During my stint in Virginia, I often felt silenced because I leaned toward more, conservative viewpoints in comparison to those around me.
However, since moving home to the good ole ‘bible belt’ of Mississippi, I feel far too liberal to speak my mind without receiving ridicule or being dismissed with a not-so-affectionate eye roll.
For the last five to ten years, I have found myself in what feels like a discouraging, lose-lose situation. In my anxious silence, I wondered and feared, ‘Will anyone listen to me? Will I be heard? Will I get made fun of or be disrespected? Will anyone care?’
As I have processed these experiences, I am learning many of us have these fears and insecurities.
With the skills I have learned and developed in the counseling profession, we hope to help you, in practical ways, find connection, security, and even safety amidst the murky waters of disagreements.
What We Seek
Why are disagreements so hard?
We are sharing something important to us to with another person; there is an element of exposure. This makes us vulnerable and susceptible to rejection.
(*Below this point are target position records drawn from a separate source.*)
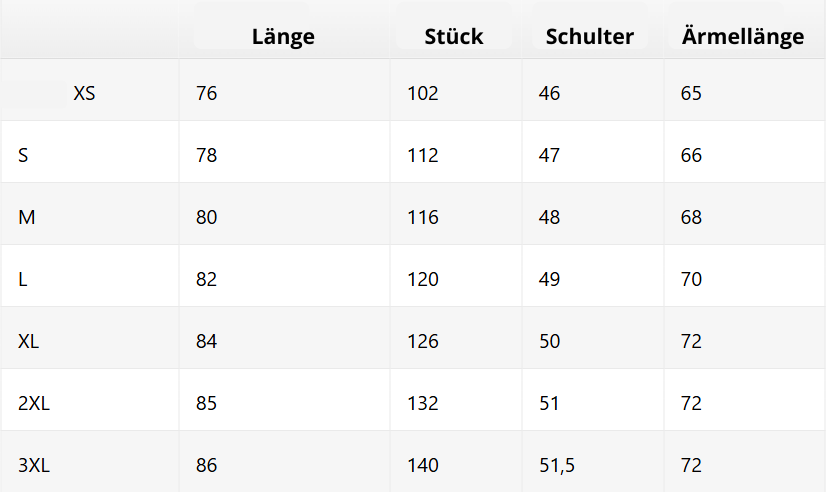Screen dimensions: 831x492
Task: Click Ärmellänge value 68 for M
Action: tap(691, 218)
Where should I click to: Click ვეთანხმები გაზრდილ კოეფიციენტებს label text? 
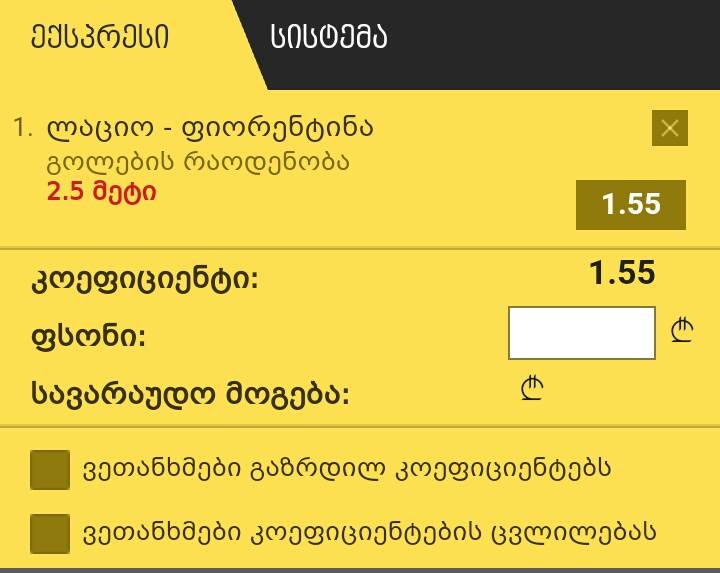[x=347, y=469]
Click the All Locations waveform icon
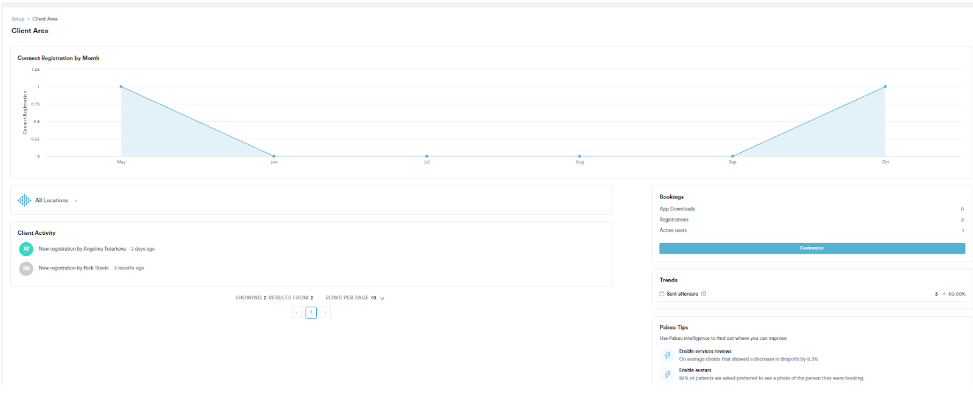Screen dimensions: 973x416 pyautogui.click(x=25, y=200)
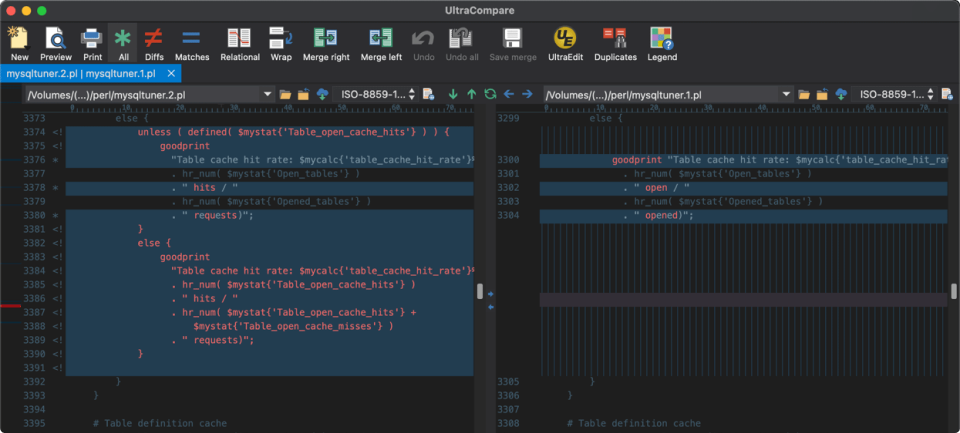
Task: Toggle the Matches only filter
Action: pos(191,40)
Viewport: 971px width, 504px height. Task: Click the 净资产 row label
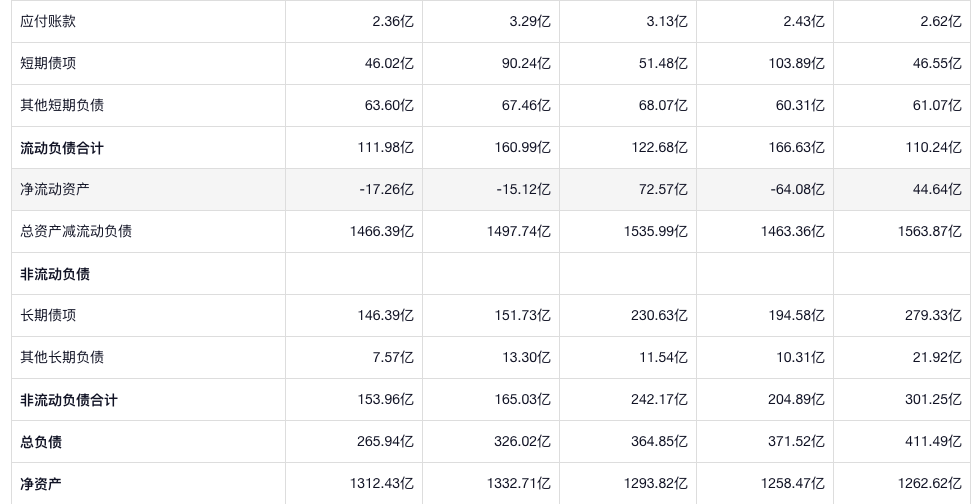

Often in the face of rejection, we seek belonging, connection, and being known. We want to find a place where we belong and have common ground with others.
We want to connect with those around us. When encountering someone who opposes issues of value and importance to us, it can feel like a dismissal of who we are; what makes you, you.
Lastly, we find ourselves wanting to be known. When disagreeing with others, it can feel as though we are misunderstood. This can cause feelings of isolation and loneliness. Naturally, we tend to shut down or be defensive in efforts to protect ourselves.
How We Find it
So how do we find things like safety and security amidst disagreeing with others? I have one word for you here:
In my both my personal and counseling experience, the common phrase ‘easier said than done’ comes to mind in relation to the concept of listening. However, I encourage you to view listening as an avenue through which belonging and connection can be achieved.
In counseling, we often use the term ‘active listening.’ This indicates a progressive posture to listening as oppose to a passive one. We often enter conversations waiting for our turn to speak, picking apart what others are saying, or being internally distracted by our own thoughts and opinions.
When you find yourself in a disagreement, consider taking a moment to truly listen.
Listen actively by acknowledging feelings communicated, make eye contact, summarize and paraphrase what the other is saying. Lay down judgment and seek to understand before being understood.
Make a Choice
Choose people not beliefs.
It can be easy to get caught up in being right over being human. (Trust me, I have been there!)
Yet, I have found the pursuit of “winning” a conversation inevitably prevents connection and increases isolation. Ask yourself, ‘What do I have in common with those I fundamentally disagree with?’
Your answer: human dignity. If we choose to honor the inherent dignity of humanness in one another, we find sameness; we find connection.